━━━━━ ENTRIES ━━━━━

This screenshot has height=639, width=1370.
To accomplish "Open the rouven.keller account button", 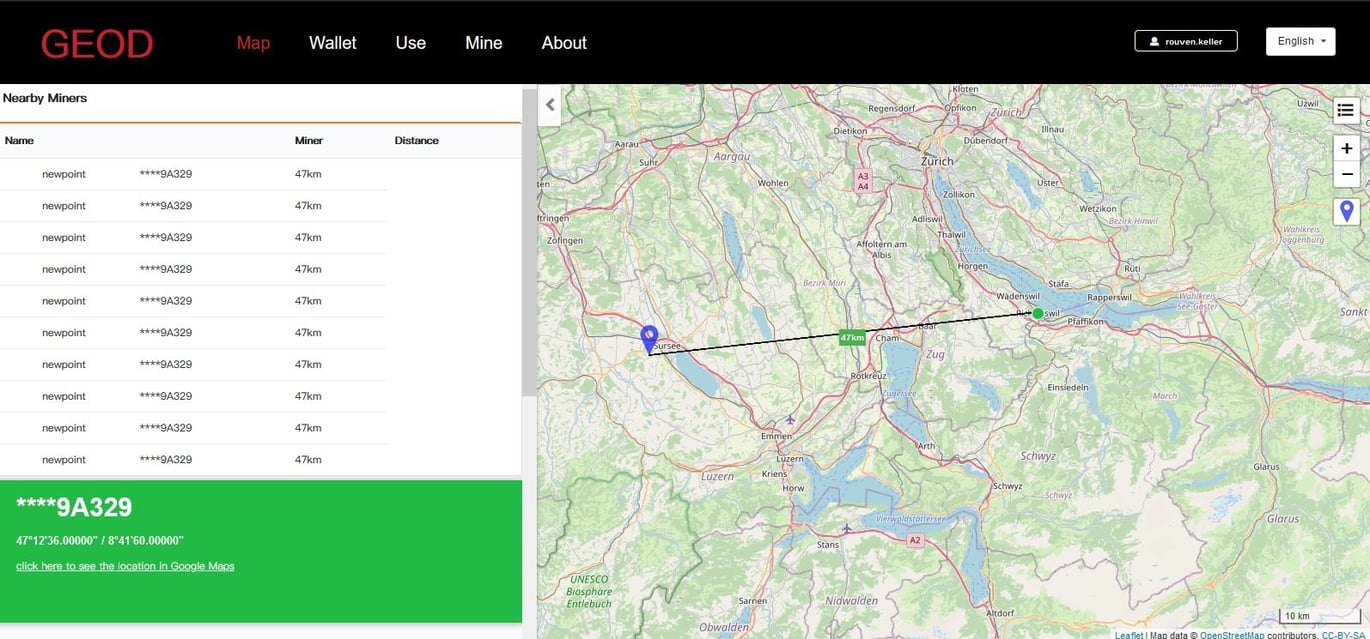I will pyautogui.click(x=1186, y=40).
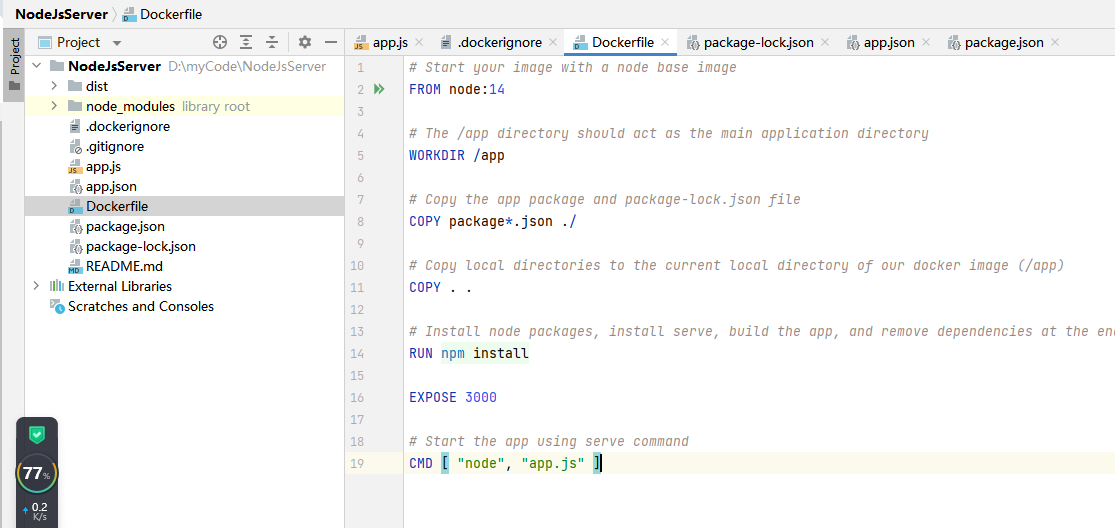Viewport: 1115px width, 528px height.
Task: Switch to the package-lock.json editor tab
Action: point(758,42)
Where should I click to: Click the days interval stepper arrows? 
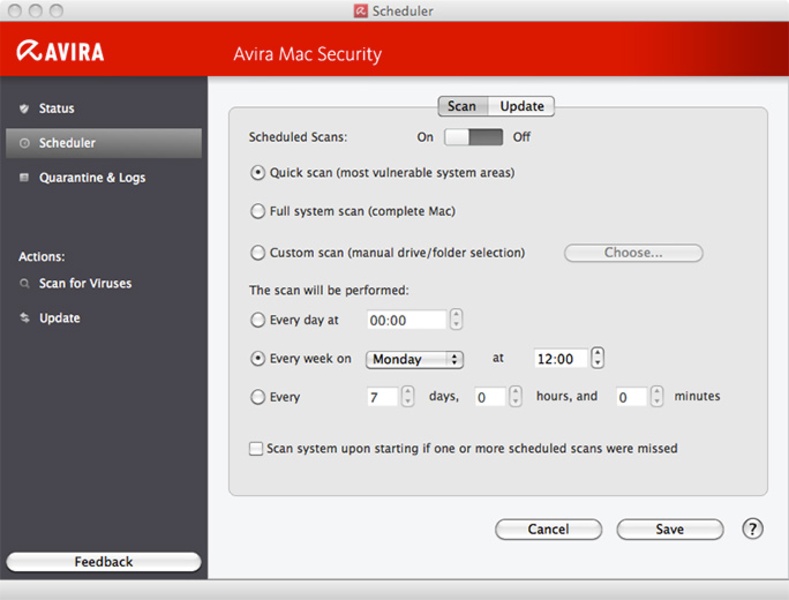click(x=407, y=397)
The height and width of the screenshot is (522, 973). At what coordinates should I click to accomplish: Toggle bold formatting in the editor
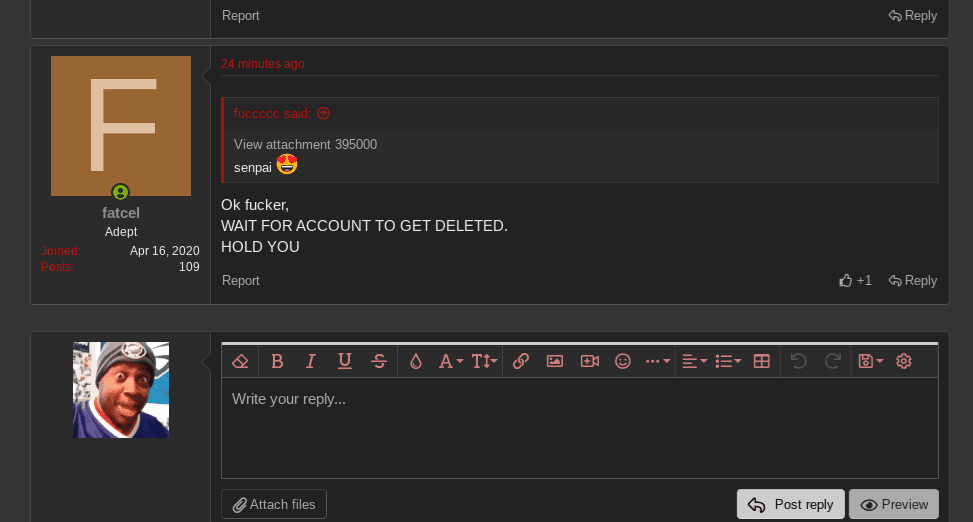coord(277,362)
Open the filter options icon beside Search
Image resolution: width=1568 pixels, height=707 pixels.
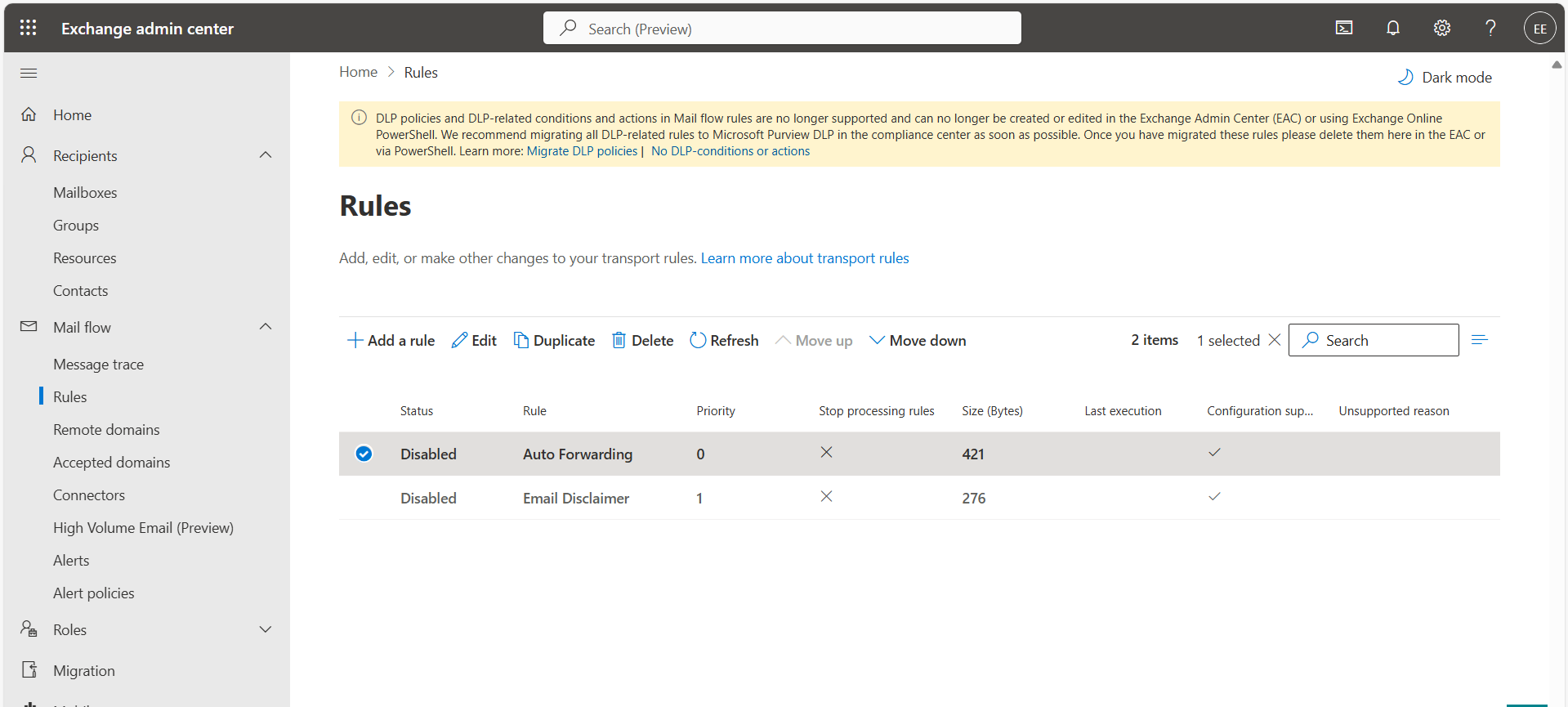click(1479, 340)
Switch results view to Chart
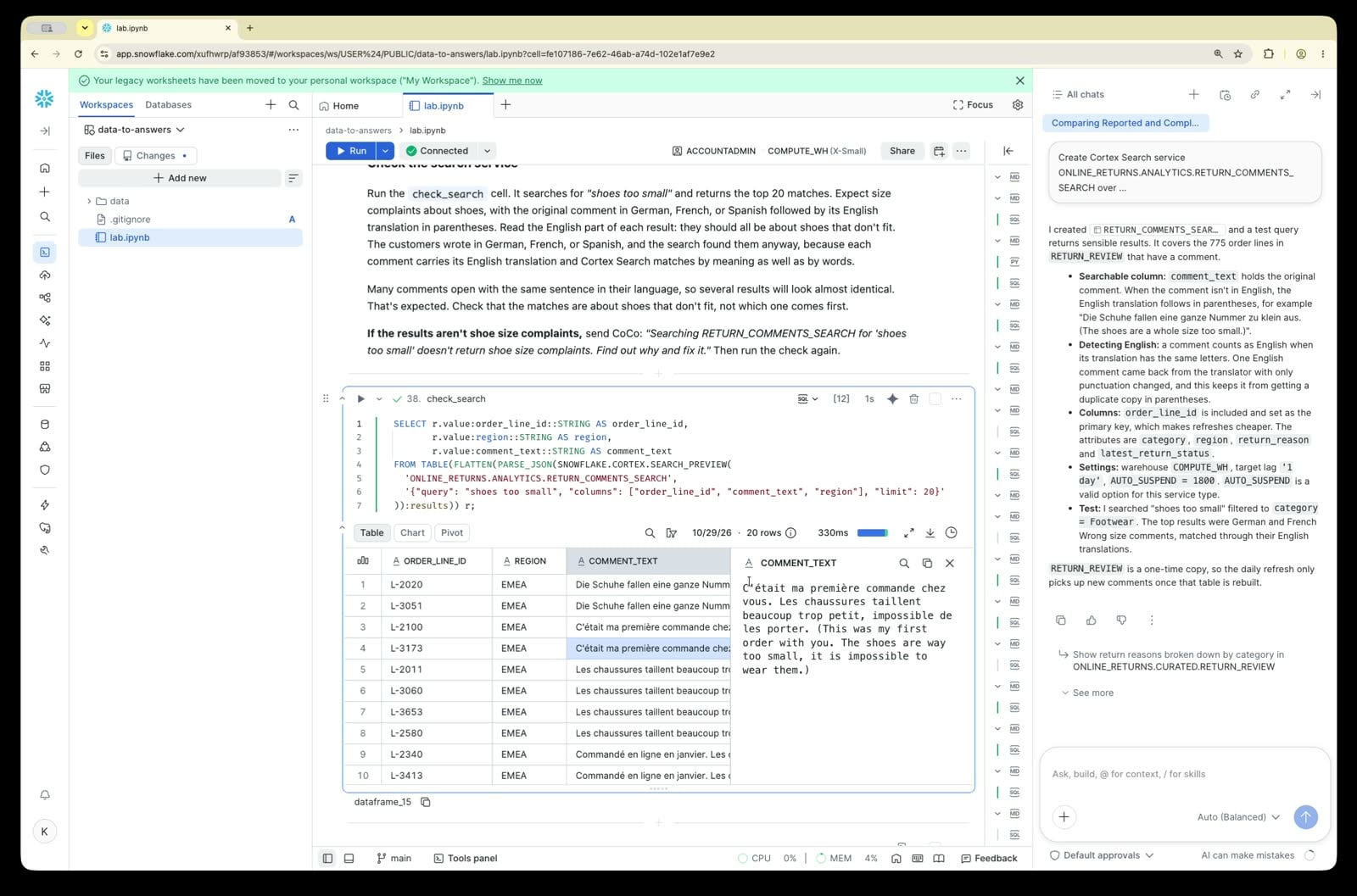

━━━━━

- YOUR TASK -
Give the rows starting at the line containing "Where should I" and ending at the last line of the rows as a JSON list of strings, one string per line, with blank lines and pictures left out.

- RESPONSE BELOW -
[
  "Where should I click to: Click the days interval stepper arrows? ",
  "click(x=407, y=397)",
  "The height and width of the screenshot is (522, 973). At what coordinates should I click to accomplish: Toggle bold formatting in the editor",
  "coord(277,362)",
  "Open the filter options icon beside Search",
  "Image resolution: width=1568 pixels, height=707 pixels.",
  "click(1479, 340)",
  "Switch results view to Chart"
]